False advertising claims under Section 43(a)(1)(B) of the Lanham Act include false descriptions of goods or services, false advertising about the geographic origin of a good or service, and false comparative advertising. Comparative advertising occurs when a defendant claims its product is superior to the plaintiff's product. In Rhone-Poulenc Rorder Pharm., Inc., the Eighth Circuit recognized two kinds of such comparative advertising under the Lanham Act: "my product is better than yours," versus "tests prove that my product is better than yours." Rhone-Poulenc Rorder Pharm., Inc. v. Marion Merryl Down, Inc., 93 F.3d 511, 514 (8th Cir. 1996) (emphasis in original)."
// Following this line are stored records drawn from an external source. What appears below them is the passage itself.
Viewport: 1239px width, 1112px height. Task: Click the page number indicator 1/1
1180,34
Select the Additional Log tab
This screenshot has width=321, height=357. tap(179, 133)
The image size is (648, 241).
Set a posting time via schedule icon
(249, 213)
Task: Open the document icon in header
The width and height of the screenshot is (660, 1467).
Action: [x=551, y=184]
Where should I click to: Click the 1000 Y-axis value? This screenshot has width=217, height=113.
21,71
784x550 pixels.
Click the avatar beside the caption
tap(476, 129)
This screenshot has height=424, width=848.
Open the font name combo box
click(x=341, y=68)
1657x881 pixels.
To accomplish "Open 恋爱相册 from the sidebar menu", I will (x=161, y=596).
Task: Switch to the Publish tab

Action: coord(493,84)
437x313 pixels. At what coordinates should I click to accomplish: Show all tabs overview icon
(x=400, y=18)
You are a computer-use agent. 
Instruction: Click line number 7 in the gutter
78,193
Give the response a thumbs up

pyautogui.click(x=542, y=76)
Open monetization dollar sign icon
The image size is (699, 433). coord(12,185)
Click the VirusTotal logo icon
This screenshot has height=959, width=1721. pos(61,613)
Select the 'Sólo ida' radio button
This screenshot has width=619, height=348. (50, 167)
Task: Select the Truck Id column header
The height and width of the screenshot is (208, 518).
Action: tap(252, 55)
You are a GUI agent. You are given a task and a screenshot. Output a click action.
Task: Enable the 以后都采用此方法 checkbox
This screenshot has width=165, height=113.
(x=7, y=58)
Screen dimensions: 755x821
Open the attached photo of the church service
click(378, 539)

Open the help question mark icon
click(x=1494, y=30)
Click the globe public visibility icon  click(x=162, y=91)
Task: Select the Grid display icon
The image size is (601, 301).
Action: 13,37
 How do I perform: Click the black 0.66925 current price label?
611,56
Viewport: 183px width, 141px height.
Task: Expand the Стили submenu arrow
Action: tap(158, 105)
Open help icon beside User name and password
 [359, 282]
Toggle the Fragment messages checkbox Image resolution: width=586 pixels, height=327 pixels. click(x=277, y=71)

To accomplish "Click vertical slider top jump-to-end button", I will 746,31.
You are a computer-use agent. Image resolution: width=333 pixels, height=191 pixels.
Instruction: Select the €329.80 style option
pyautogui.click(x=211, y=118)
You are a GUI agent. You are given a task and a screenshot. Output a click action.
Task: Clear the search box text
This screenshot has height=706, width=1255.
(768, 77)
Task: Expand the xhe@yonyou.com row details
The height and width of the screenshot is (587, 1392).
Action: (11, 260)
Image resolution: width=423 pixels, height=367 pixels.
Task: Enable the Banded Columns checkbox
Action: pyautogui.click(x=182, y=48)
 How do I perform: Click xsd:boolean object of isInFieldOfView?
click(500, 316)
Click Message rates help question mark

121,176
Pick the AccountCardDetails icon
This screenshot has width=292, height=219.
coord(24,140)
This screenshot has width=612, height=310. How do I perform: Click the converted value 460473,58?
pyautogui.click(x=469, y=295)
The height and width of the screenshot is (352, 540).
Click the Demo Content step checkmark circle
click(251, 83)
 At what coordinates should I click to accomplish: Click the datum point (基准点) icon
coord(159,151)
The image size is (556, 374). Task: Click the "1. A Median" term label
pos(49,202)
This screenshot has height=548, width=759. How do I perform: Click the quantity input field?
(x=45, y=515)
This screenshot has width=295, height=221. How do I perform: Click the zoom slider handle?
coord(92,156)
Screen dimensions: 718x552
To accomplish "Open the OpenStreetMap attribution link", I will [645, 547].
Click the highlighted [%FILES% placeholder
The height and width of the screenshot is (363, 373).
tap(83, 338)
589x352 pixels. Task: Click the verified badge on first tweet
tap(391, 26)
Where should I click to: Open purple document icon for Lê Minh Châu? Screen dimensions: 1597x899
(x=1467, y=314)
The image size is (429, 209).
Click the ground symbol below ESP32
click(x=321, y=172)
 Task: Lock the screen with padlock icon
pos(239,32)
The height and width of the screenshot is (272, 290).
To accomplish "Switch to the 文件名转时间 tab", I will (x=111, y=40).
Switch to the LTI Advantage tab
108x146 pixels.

(To purchase Minnesota Business Torts Deskbook, go to minncle.org.)

Prior to joining Maslon, Schaffer completed a clerkship for the Honorable David S. Doty of the United States District Court for the District of Minnesota. She is a 2001 graduate from Northwestern University Law School. She graduated cum laude and Order of the Coif and received the Bell, Boyd & Lloyd Appellate Advocacy Award. At Northwestern, Schaffer was an editor of the Northwestern Law Review, in which she published a case note. She graduated cum laude from Princeton University in 1997 with a B.A. in politics.